How to Write a Resume That Actually Gets Interviews in 2026
The average resume spends 7.4 seconds with a recruiter's eyes before being moved to a pile or discarded. Applicant Tracking Systems (ATS) filter 75% of resumes before a human ever sees them. These two realities mean that resume writing is simultaneously a keyword optimization exercise and a human communication challenge.
Key Statistics
- Average recruiter spends 7.4 seconds reviewing a resume before forming an initial impression (TheLadders eye-tracking study)
- 75% of resumes are rejected by ATS software before reaching a human reviewer (Jobscan research, 2023)

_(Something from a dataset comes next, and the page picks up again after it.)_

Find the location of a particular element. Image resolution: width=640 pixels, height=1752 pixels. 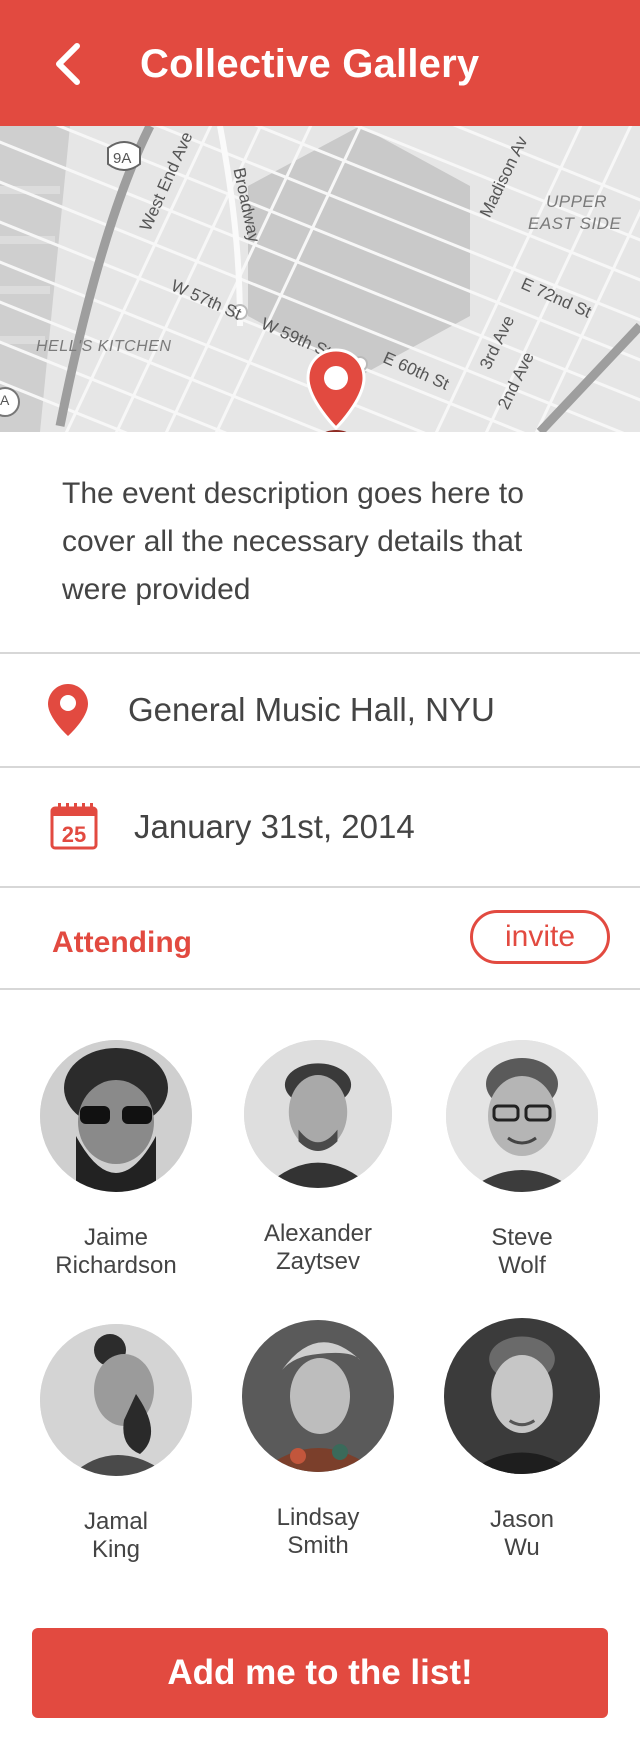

- Resumes with quantified accomplishments are 40% more likely to progress to the interview stage (LinkedIn data)
- The optimal resume length for most professionals is one page — hiring managers prefer shorter resumes at a 2:1 ratio (ResumeGo A/B test, 2022)
- Tailoring a resume for each job posting increases callback rate by 20–30% vs. generic applications (Jobscan, 2023)
Format and structure
Use a clean single-column or limited two-column format. Avoid tables, graphics, text boxes, and headers/footers — ATS systems frequently misparse these. Standard section order: Contact Information → Professional Summary (optional) → Experience → Education → Skills. Use standard section headers exactly (not "Where I've Worked" instead of "Experience").

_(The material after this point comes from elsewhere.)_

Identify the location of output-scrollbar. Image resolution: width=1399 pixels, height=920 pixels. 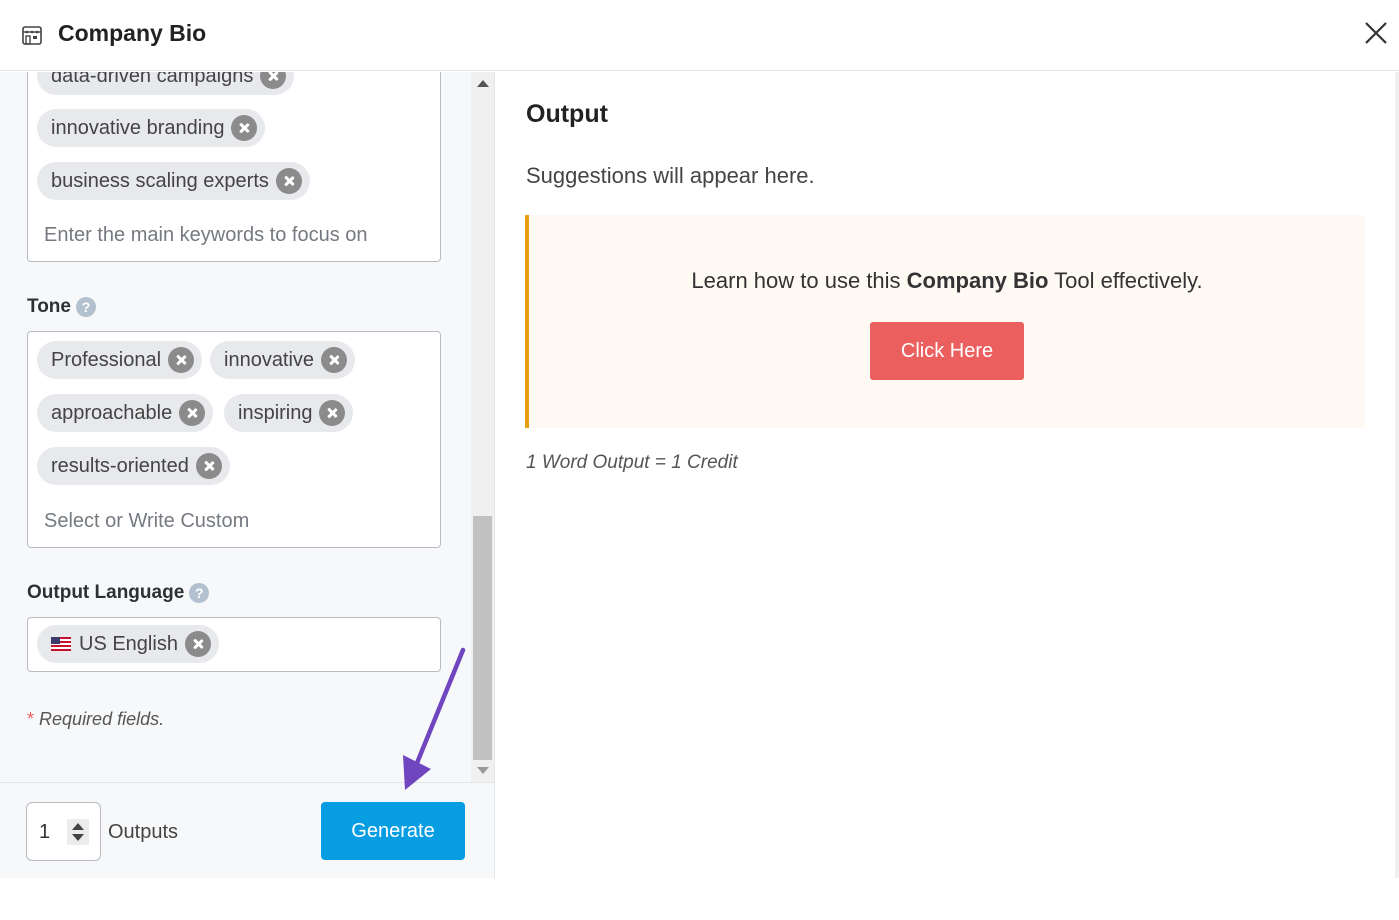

- Font: Calibri, Garamond, Arial, or Times New Roman at 10–12pt
- Margins: 0.5–1 inch on all sides
- File format: PDF is standard; some ATSs request Word (.docx)
- Length: One page for under 5 years; two pages acceptable for 5–15 years; three pages only for C-suite or academic CVs
Writing bullet points that demonstrate impact
Every bullet should follow the CAR framework: Context (what situation), Action (what you did), Result (what happened). Quantify every result you can — numbers create credibility. "Managed a team" is forgettable. "Led a 7-person engineering team through a 14-month platform migration, delivering on schedule with 99.8% uptime" is not.
ATS optimization without keyword stuffing
Read the job description carefully and identify the specific skills, tools, and terminology the employer uses. Incorporate those exact terms naturally in your experience bullets and skills section. Don't hide white text on white background — this technique was flagged by ATS vendors years ago.
The skills section
List specific tools and technologies, not soft skills. "Strong communication skills" adds no value; "Salesforce CRM, Tableau, Advanced Excel (VBA, Power Query)" passes keyword screening and provides specific signals to the hiring manager. Proficiency levels ("beginner/intermediate/expert") are optional and often subjective — omit unless the role explicitly requests them.
What to omit from a modern resume
Objective statements (replaced by professional summaries), references ("available upon request" is assumed), physical address (city and state only for privacy), headshot photos (illegal to request in the US and creates bias), and jobs from more than 15 years ago unless they're directly relevant to the specific role.